• Aim of the task: Please retype all the data below exactly, line for line.

───── Source data ─────

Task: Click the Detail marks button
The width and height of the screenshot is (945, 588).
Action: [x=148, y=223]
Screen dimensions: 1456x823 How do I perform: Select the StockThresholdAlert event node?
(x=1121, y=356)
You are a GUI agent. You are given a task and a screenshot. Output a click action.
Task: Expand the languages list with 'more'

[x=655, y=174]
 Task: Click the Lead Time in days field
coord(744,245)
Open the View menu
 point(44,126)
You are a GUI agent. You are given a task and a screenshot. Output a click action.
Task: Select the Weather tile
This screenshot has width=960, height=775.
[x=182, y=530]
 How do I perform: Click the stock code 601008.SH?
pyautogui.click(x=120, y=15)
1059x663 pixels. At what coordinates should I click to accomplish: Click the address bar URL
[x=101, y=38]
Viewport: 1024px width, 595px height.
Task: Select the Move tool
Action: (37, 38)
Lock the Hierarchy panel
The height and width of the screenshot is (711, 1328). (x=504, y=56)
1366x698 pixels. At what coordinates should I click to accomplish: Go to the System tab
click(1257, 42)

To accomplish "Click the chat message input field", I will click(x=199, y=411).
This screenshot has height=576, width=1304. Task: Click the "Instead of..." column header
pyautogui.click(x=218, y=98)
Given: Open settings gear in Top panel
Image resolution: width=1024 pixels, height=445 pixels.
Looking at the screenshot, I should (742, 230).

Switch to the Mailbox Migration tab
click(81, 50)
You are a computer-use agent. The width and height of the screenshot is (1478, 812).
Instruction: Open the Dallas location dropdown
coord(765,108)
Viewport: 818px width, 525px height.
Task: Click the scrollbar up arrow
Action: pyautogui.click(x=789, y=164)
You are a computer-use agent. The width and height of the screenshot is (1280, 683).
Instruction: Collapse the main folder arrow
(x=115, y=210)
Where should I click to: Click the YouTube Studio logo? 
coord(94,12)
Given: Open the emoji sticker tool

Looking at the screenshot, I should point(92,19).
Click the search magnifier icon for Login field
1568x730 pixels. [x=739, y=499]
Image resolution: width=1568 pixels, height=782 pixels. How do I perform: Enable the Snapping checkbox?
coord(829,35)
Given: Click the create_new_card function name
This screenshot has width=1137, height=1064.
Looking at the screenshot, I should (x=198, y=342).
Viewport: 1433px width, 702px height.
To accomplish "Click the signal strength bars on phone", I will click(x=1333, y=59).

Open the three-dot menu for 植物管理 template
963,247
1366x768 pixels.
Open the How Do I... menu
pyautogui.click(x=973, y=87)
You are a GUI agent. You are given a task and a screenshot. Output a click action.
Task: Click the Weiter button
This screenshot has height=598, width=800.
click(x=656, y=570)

─────

• Written reply:
Task: Click the Detail marks button
The width and height of the screenshot is (945, 588).
Action: [x=148, y=223]
Screen dimensions: 1456x823 How do I perform: Select the StockThresholdAlert event node?
(x=1121, y=356)
You are a GUI agent. You are given a task and a screenshot. Output a click action.
Task: Expand the languages list with 'more'

[x=655, y=174]
 Task: Click the Lead Time in days field
coord(744,245)
Open the View menu
 point(44,126)
You are a GUI agent. You are given a task and a screenshot. Output a click action.
Task: Select the Weather tile
This screenshot has width=960, height=775.
[x=182, y=530]
 How do I perform: Click the stock code 601008.SH?
pyautogui.click(x=120, y=15)
1059x663 pixels. At what coordinates should I click to accomplish: Click the address bar URL
[x=101, y=38]
Viewport: 1024px width, 595px height.
Task: Select the Move tool
Action: (37, 38)
Lock the Hierarchy panel
The height and width of the screenshot is (711, 1328). (x=504, y=56)
1366x698 pixels. At what coordinates should I click to accomplish: Go to the System tab
click(1257, 42)

To accomplish "Click the chat message input field", I will click(x=199, y=411).
This screenshot has height=576, width=1304. Task: Click the "Instead of..." column header
pyautogui.click(x=218, y=98)
Given: Open settings gear in Top panel
Image resolution: width=1024 pixels, height=445 pixels.
Looking at the screenshot, I should (742, 230).

Switch to the Mailbox Migration tab
click(81, 50)
You are a computer-use agent. The width and height of the screenshot is (1478, 812).
Instruction: Open the Dallas location dropdown
coord(765,108)
Viewport: 818px width, 525px height.
Task: Click the scrollbar up arrow
Action: pyautogui.click(x=789, y=164)
You are a computer-use agent. The width and height of the screenshot is (1280, 683).
Instruction: Collapse the main folder arrow
(x=115, y=210)
Where should I click to: Click the YouTube Studio logo? 
coord(94,12)
Given: Open the emoji sticker tool

Looking at the screenshot, I should point(92,19).
Click the search magnifier icon for Login field
1568x730 pixels. [x=739, y=499]
Image resolution: width=1568 pixels, height=782 pixels. How do I perform: Enable the Snapping checkbox?
coord(829,35)
Given: Click the create_new_card function name
This screenshot has width=1137, height=1064.
Looking at the screenshot, I should (x=198, y=342).
Viewport: 1433px width, 702px height.
To accomplish "Click the signal strength bars on phone", I will click(x=1333, y=59).

Open the three-dot menu for 植物管理 template
963,247
1366x768 pixels.
Open the How Do I... menu
pyautogui.click(x=973, y=87)
You are a GUI agent. You are given a task and a screenshot. Output a click action.
Task: Click the Weiter button
This screenshot has height=598, width=800.
click(x=656, y=570)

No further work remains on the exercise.